Friday, February 18, 2011
6:30 - 7:00 p.m. Reception w/Cash Bar
Screening begins promptly at 7:00 p.m.

The Tribeca Grand Hotel
2 Avenue of the Americas (between White and Walker Streets)
New York, NY

ADMISSION for this Special Event:

STUDENTS: Free Admission

PLEASE NOTE: this event is now SOLD OUT.
For more information call (212) 907-1353 or e-mail: info@unanyc.org

FROM SELMA TO SOWETO is part of a powerful new documentary series, produced and directed by two-time Academy Award nominee Connie Field. Produced internationally over 10 years, the series of seven films, Have You Heard From Johannesburg, shines light on the history of the global citizens movements that took on South Africa's entrenched apartheid regime and its international supporters who considered South Africa an ally in the Cold War. We are proud to honor this year's Black History Month with a special Screening the Issues presentation of the fifth film in the series.

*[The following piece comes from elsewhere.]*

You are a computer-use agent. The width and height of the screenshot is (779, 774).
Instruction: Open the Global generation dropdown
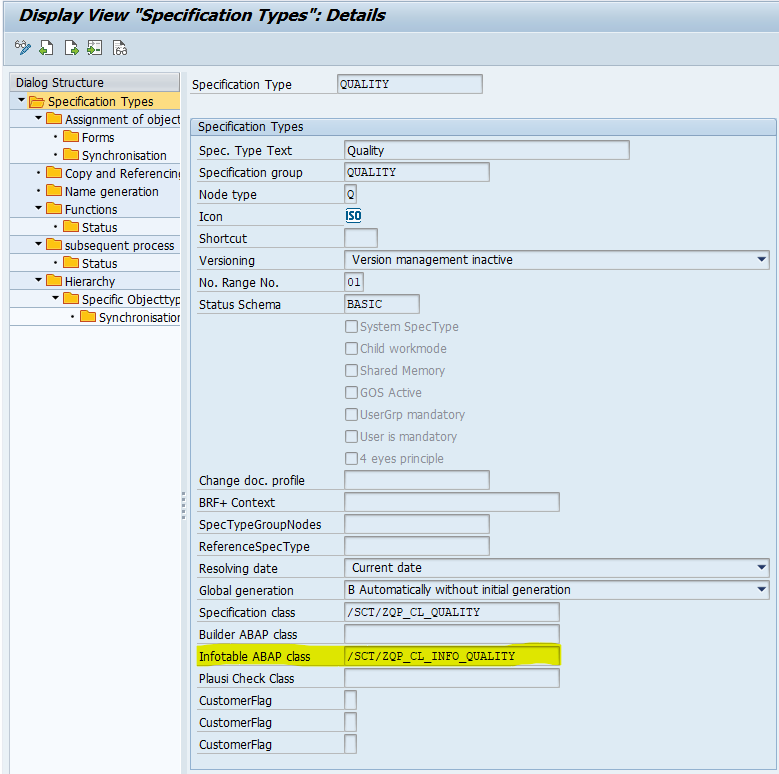pos(762,590)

Long one of South Africa's most important and powerful allies, the United States became a key battleground in the anti-apartheid movement as African-Americans led the charge to change the government's policy toward the apartheid regime. Strengthened through years of grassroots organizing during the civil rights movement, black leaders and their allies took on U.S. foreign policy on South Africa, directing campaigns in corporate boardrooms, universities, embassies, and finally in Congress itself, where a stunning victory was won against the formidable opposition of President Ronald Reagan. African-Americans altered U.S. foreign policy for the first time in history, and the United States — once the backbone of support for apartheid South Africa as its ally in the Cold War — finally imposed sanctions on Pretoria. European sanctions followed, and with them, the political isolation of the apartheid regime.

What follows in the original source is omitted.